Exclude the pictures and reproduce exactly the lines that run from the one holding "Screen dimensions: 1900x909" to the end of the entries below.

*** Begin section ***

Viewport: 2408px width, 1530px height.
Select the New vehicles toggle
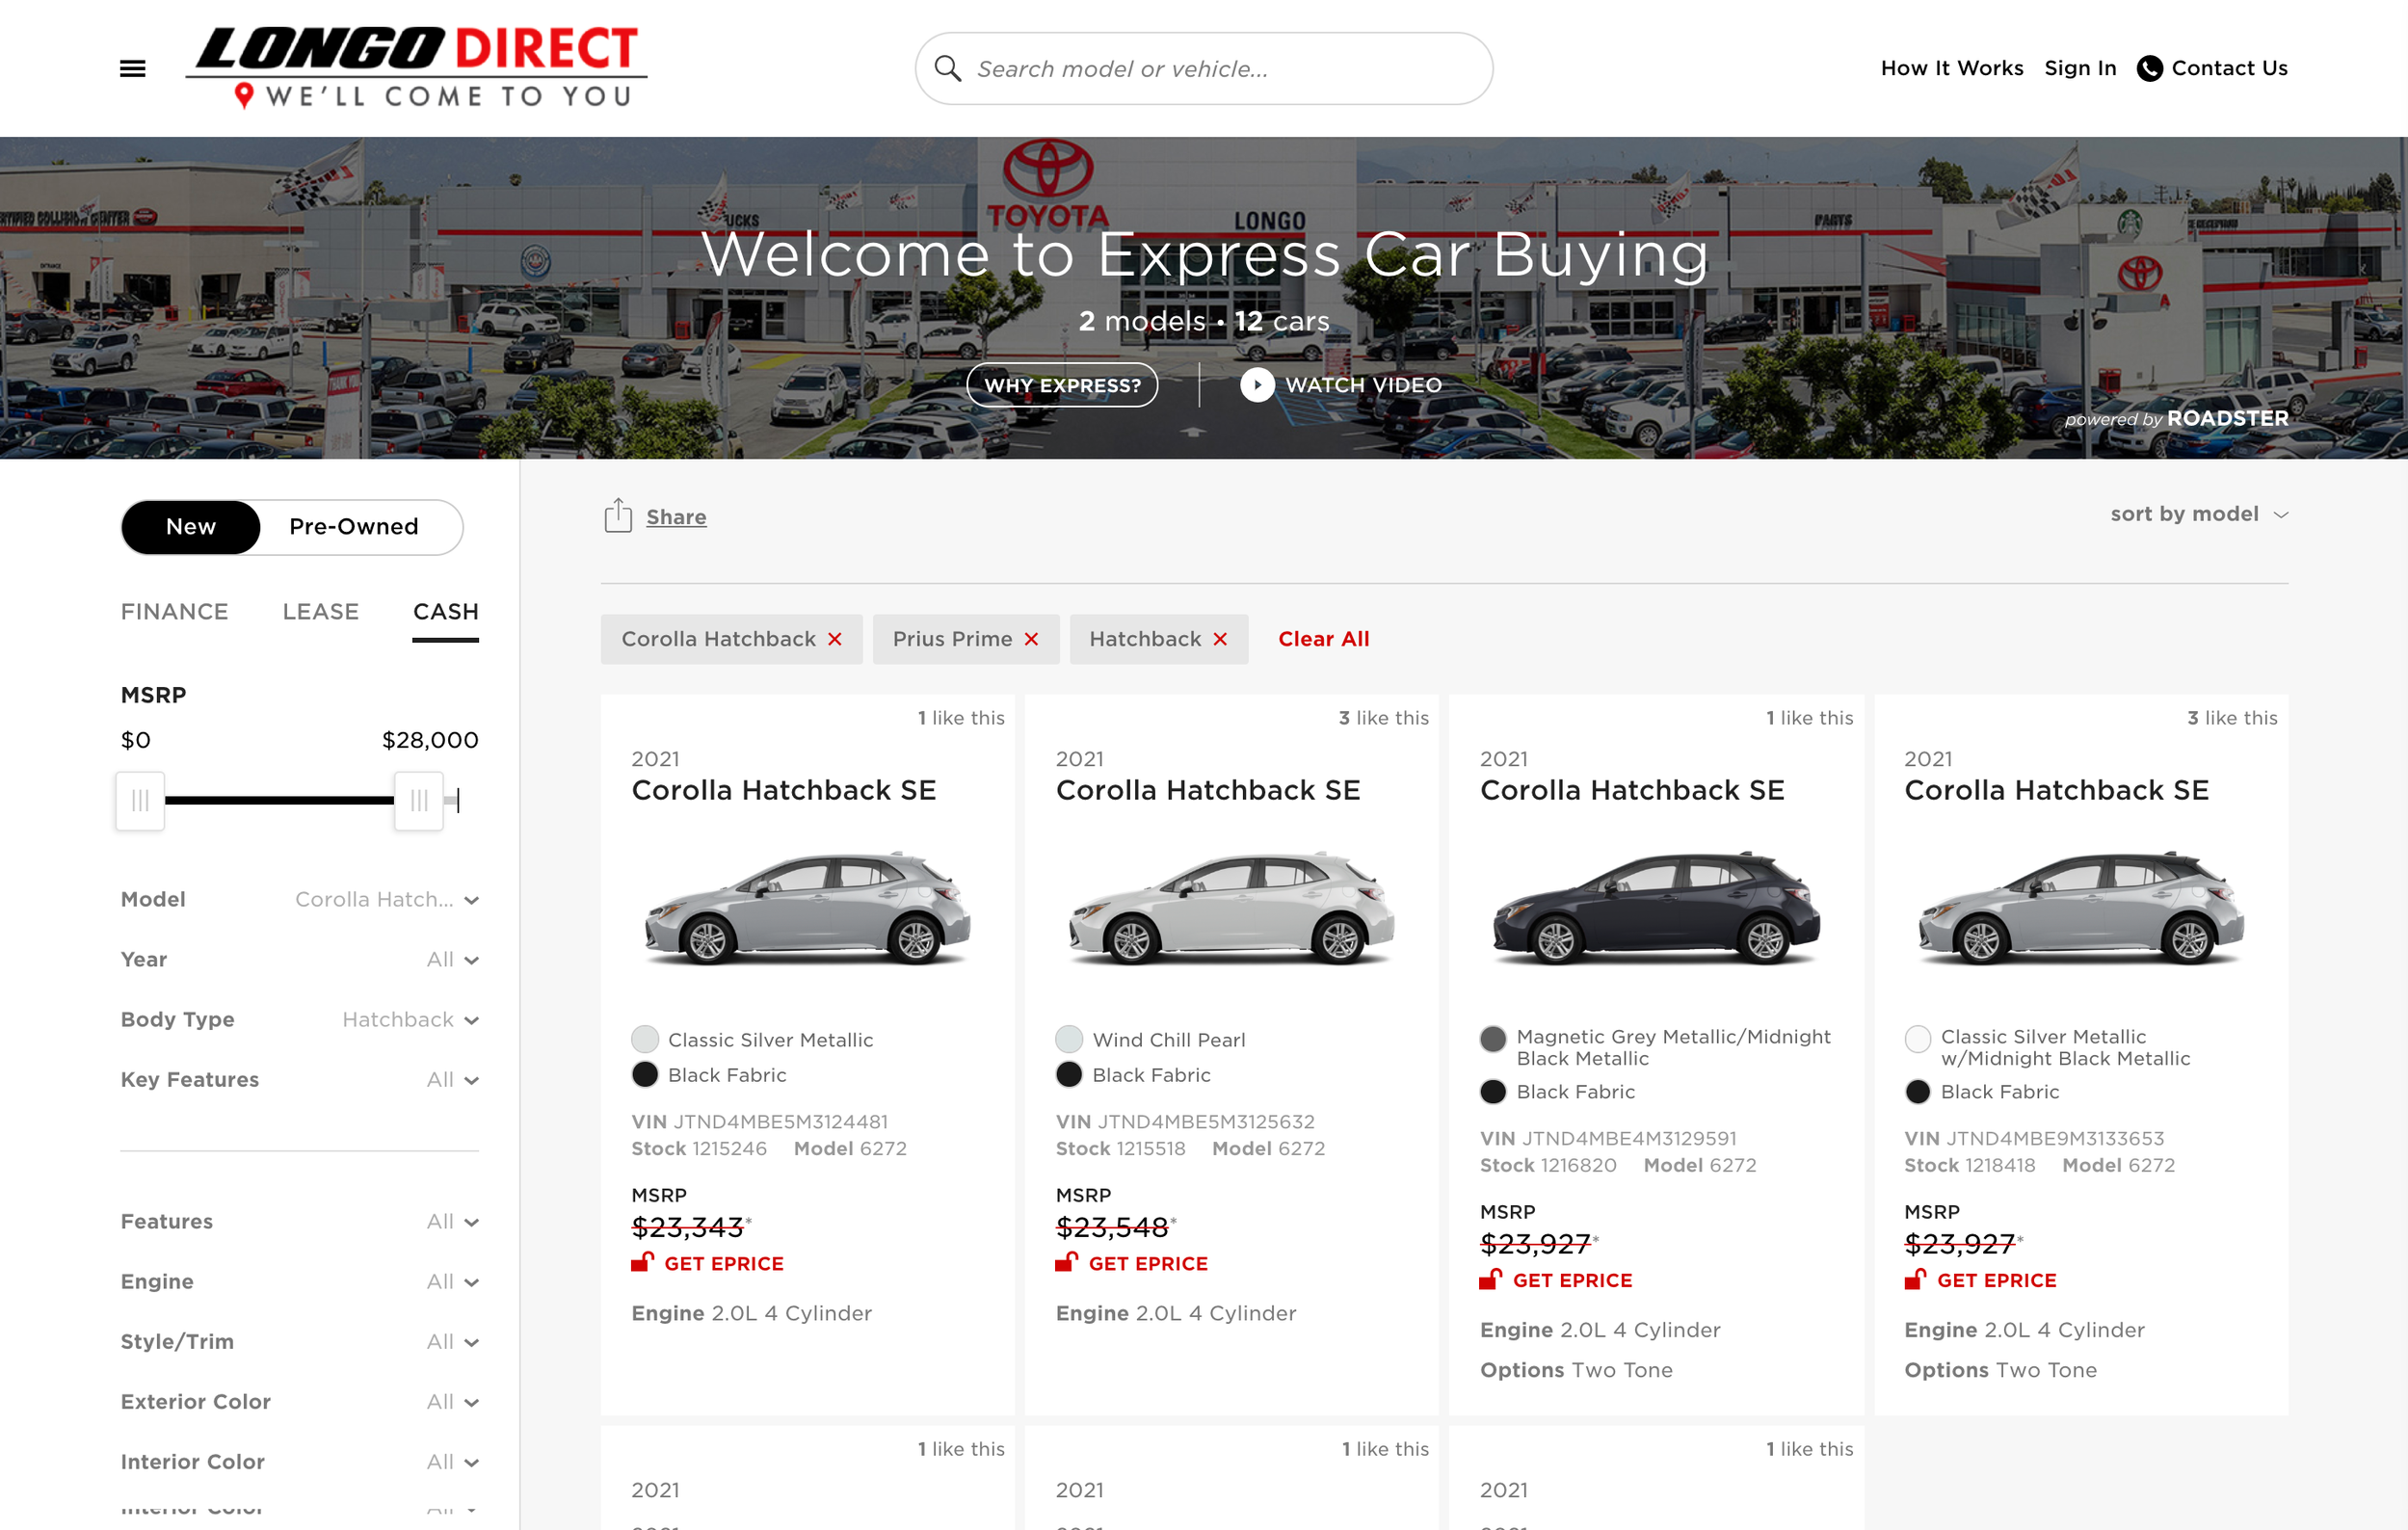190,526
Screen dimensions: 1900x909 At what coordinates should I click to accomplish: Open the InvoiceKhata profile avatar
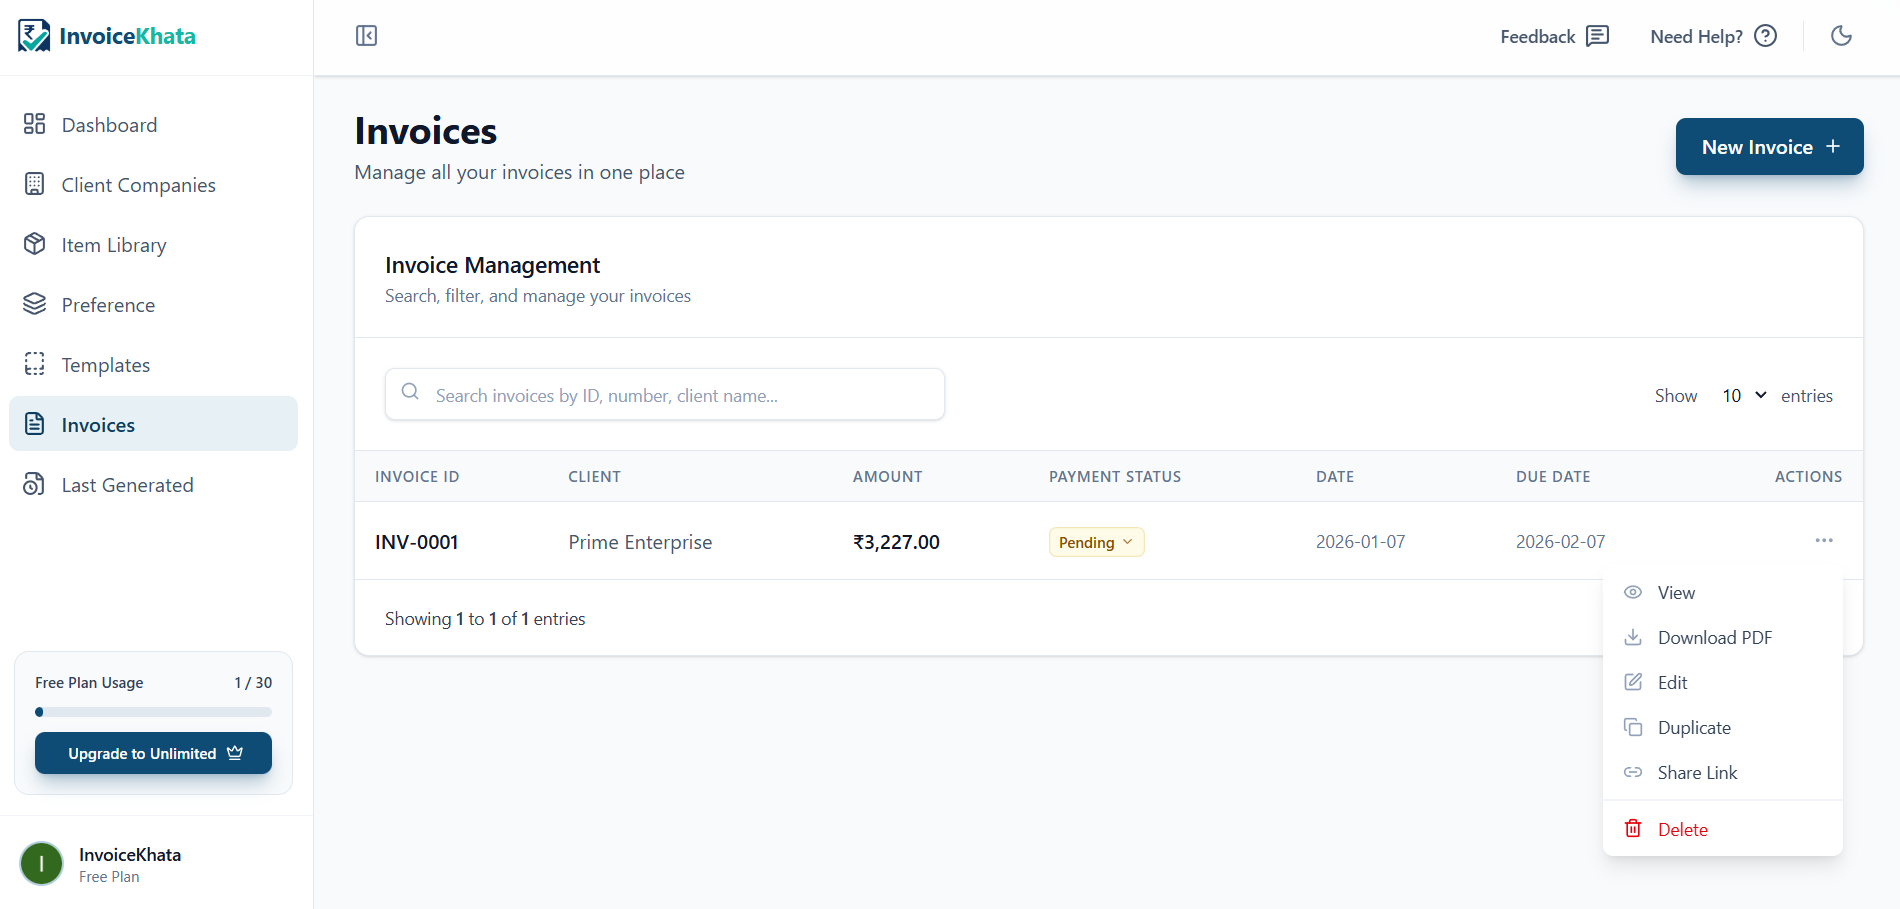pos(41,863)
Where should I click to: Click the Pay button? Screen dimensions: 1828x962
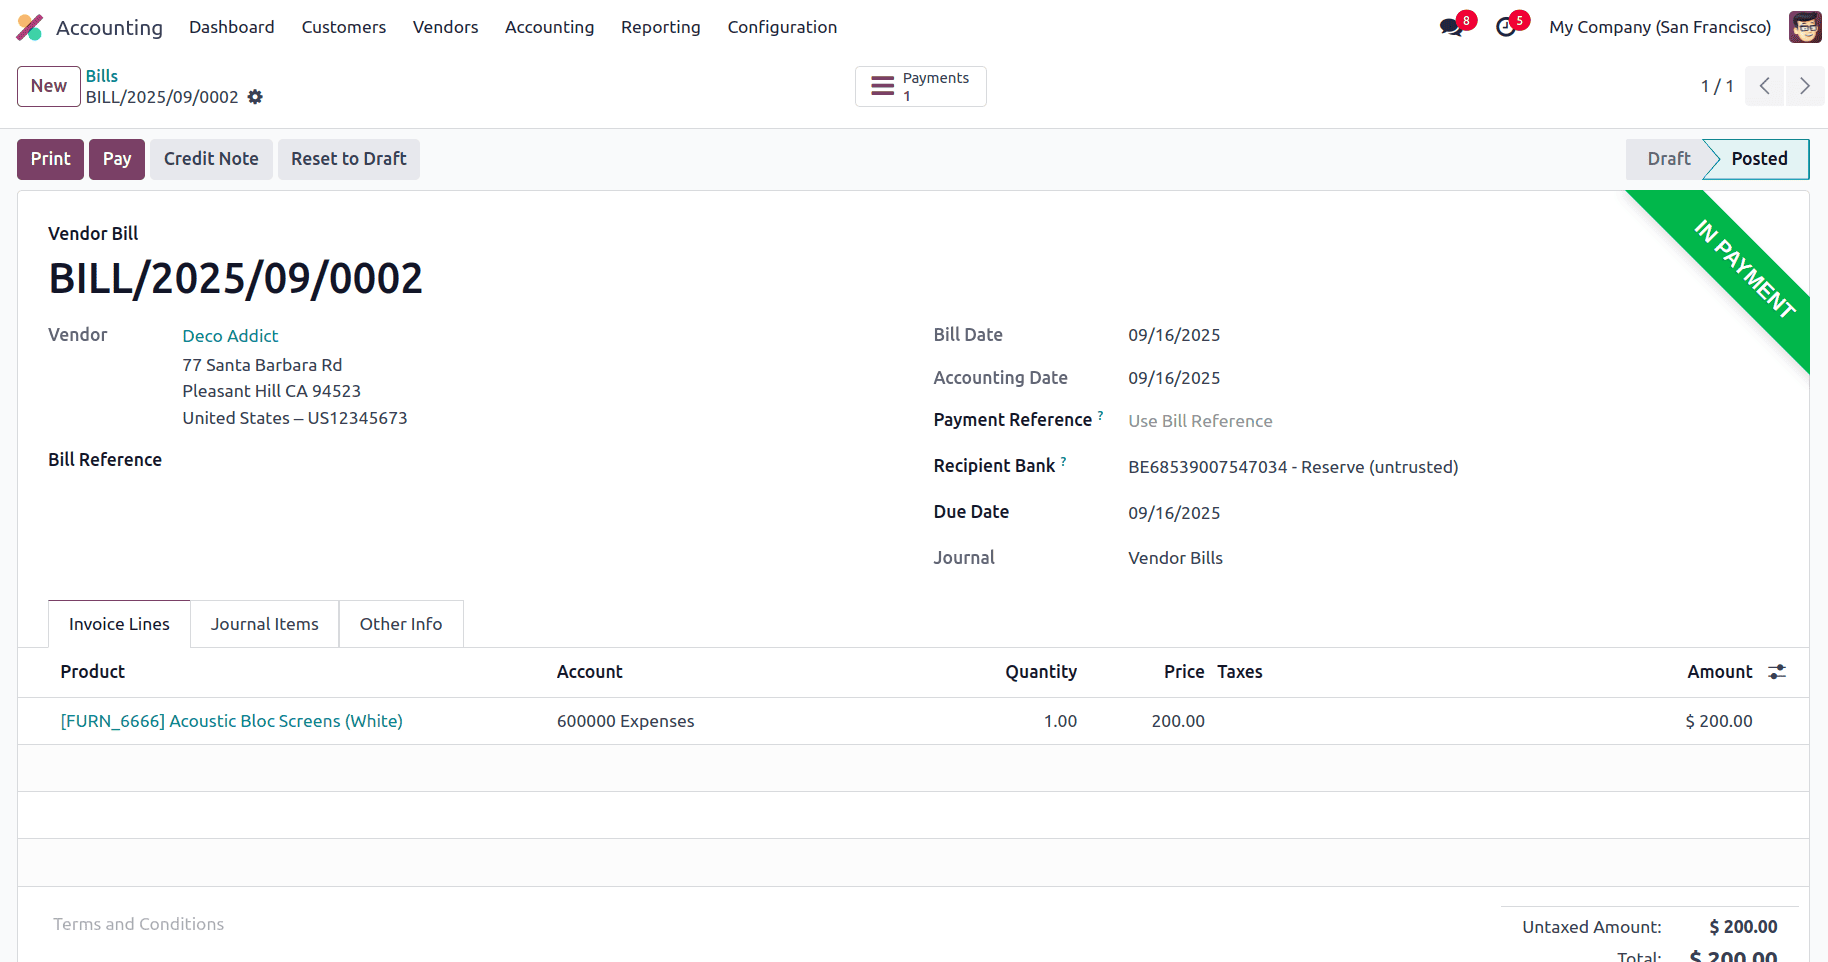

*** End section ***

### Result of this task
Screen dimensions: 1900x909 At what coordinates should I click to accomplish: Open the InvoiceKhata profile avatar
pos(41,863)
Where should I click to: Click the Pay button? Screen dimensions: 1828x962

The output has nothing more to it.